El regreso del cine clásico
Cada año se estrenan decenas, cientos de películas. La mayoría no son más que eso, películas. De casi todas de las que tuvimos noticia, o incluso llegamos a ver, nos olvidamos. Así es cerebro humano, selectivo, a pesar del tiempo invertido en intentar colocar aquello que vemos en un lugar privilegiado, no tanto por la obra en sí, que allá ella, sino por nosotros mismos, para no admitirnos que perdimos el tiempo dedicándoselo.
Pero hay un grupo de títulos selectos que son mucho más que películas. Son eso que con tanta alegría llamamos cine y que gran parte de las veces ni se le acerca. Porque el cine con mayúsculas, el arte que nos hizo amarlo, no es tan común de encontrar en estas décadas. Lo parece, pero solo es un baño de oro, una ilusión que con los años, al recordarlas, se diluye y de la que poco o nada acaba quedando, y Steven Spielberg, este 2015, nos ha regalado una pepita. Un tesoro en medio de tanta arenilla.

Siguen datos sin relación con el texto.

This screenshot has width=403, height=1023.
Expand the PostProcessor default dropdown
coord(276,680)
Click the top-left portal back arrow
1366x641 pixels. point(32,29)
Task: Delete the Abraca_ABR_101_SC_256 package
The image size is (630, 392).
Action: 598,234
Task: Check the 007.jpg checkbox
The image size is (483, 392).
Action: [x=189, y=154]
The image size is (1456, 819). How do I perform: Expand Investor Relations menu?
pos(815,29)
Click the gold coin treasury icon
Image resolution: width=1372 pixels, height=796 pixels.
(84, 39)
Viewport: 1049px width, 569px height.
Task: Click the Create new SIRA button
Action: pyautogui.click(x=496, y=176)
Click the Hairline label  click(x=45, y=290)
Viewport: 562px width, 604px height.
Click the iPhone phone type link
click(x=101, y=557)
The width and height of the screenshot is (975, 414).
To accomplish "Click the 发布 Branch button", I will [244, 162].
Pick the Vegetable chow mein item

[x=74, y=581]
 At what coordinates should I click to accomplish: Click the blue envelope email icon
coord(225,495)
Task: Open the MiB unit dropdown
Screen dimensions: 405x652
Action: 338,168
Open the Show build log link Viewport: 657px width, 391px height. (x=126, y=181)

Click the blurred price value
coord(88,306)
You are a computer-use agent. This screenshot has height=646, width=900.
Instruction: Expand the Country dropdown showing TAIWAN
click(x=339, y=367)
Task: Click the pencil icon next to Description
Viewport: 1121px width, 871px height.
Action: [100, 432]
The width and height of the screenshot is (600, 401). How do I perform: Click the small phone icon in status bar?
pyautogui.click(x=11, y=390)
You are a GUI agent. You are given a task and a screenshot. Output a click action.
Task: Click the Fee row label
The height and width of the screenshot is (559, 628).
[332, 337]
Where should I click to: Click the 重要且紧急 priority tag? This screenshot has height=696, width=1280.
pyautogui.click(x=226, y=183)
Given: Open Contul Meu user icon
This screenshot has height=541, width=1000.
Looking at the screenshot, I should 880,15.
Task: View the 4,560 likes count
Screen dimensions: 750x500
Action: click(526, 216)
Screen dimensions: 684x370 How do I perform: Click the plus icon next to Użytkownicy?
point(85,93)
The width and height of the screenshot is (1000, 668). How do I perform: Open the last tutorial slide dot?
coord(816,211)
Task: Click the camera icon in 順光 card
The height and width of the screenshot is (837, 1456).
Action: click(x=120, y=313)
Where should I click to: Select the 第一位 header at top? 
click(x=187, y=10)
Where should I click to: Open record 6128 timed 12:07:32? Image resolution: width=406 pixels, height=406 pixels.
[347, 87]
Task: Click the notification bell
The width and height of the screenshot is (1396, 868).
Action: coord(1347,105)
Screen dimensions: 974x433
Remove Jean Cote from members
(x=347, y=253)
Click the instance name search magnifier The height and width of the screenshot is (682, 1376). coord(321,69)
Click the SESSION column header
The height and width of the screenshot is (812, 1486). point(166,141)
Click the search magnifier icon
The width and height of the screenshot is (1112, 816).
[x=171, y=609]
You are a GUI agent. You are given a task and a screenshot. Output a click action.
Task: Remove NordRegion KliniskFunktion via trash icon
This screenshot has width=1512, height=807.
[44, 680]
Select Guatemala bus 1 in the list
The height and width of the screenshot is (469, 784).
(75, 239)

Lo ha hecho con El puente de los espías y hay que darle las gracias por ello. Porque a Clint Eastwood, durante mucho tiempo conocido como «El último de los clásicos», se le está cayendo el apodo y alguien tiene que ofrecer la grandeza que él lleva años sin darnos, acumulando tantas películas fallidas desde aquel inconmensurable Gran Torino, su última obra maestra hasta la fecha.
Spielberg, por el contrario, ha recuperado la genialidad que habitualmente se le adjudica por defecto, ruede lo que ruede, aunque se prefiera, cómo no, su faceta más comercial. La lista de Schindler, considerada una de sus mejores películas, no lo era demasiado, comercial, quiero decir, pero nuestro listón la aceptó como tal cuando hubo de rendirse a la evidencia de que su temática también podía estar al servicio de una producción exquisita y admirable.
Con Lincoln lo que más ganó fueron enemigos. A casi todos pesó la verborrea técnica incontenida de un film que reflejaba el momento histórico en que los esclavos estadounidenses dejaron de serlo, pero hubo quienes, en nuestra escasa minoría, apoyamos tan sentido homenaje. No cabía esperar otra cosa de un proceso tedioso y complejo. Lo suyo era reflejarlo como los libros afirman que tuvo lugar, y eso hizo Spielberg. Lo que ocurre es que no lo calificó de documental.
Ahora, de la mano de los hermanos Coen, que firman otro gran guión tras su fabulosa A propósito de Llewyn Davis, Steven Spielberg pide paso para situar su nueva película en lo más alto de cuanto se ha estrenado en estos doce meses. El puente de los espías es un lujo en medio de una cartelera llena de cine rutinario, hecho para contentar al minuto, no a la historia.
Con la ayuda de uno de esos actores que son tan excelentes que jamás se citan entre los mejores porque su naturalidad los sepulta en el bosque del histrionismo generalizado, Tom Hanks emerge por derecho propio sobre una multitud que podemos imaginar luchando con el director, el que sea que le toque, para que en pantalla tenga algo más que hacer que responder con una mirada o una sonrisa. Hanks, con tan poco, ya está cumpliendo de sobra.
El ganador de dos Oscar al mejor actor consecutivos, hazaña que solo ha logrado también Spencer Tracy, interpreta a James B. Donovan, un abogado que en plena Guerra Fría tuvo que defender a un espía soviético para que su libertad facilitara el intercambio con ellos de un piloto americano retenido por las líneas rusas.
Rudolf Abel, cliente de Donovan, es Mark Rylance en esta ficción basada en la realidad y su aportación a la película es una mezcla tal de agudeza e ironía que no podemos apartar los ojos de su presencia. Él sabe quién es, por qué está ahí y a qué ha de atenerse. El resto no depende de él, y verlo asumir esa situación es uno de los puntales de la película.
Pero El puente de los espías tiene unos cuantos más. Podría decirse que todos, incluyendo la banda sonora de Thomas Newman, que sustituye a John Williams debido a un pequeño problema de salud ya superado. Por lo tanto, será bonito recordar, como hoy lo hacemos con las grandes películas que antaño viéramos en cines llenos, el momento en que descubramos esta joya, en la que si bien encontramos un arranque portentoso, el tramo final no consigue menos nota, con una secuencia que nos absorbe hasta hacernos partícipes de lo que en ella ocurre. No es fácil, en estos tiempos de montajes frenéticos y de escasa dedicación al detalle, enfrentarse a semejante deleite visual, contenido y emotivo a partes iguales, en la medida exacta en la que la forma y el fondo lo requieren. Cine adulto nos contempla, o mejor dicho, contemplamos cine adulto, una rareza que no se suele aplaudir como merece, pero que siempre estará ahí, esperando a ser reconocida.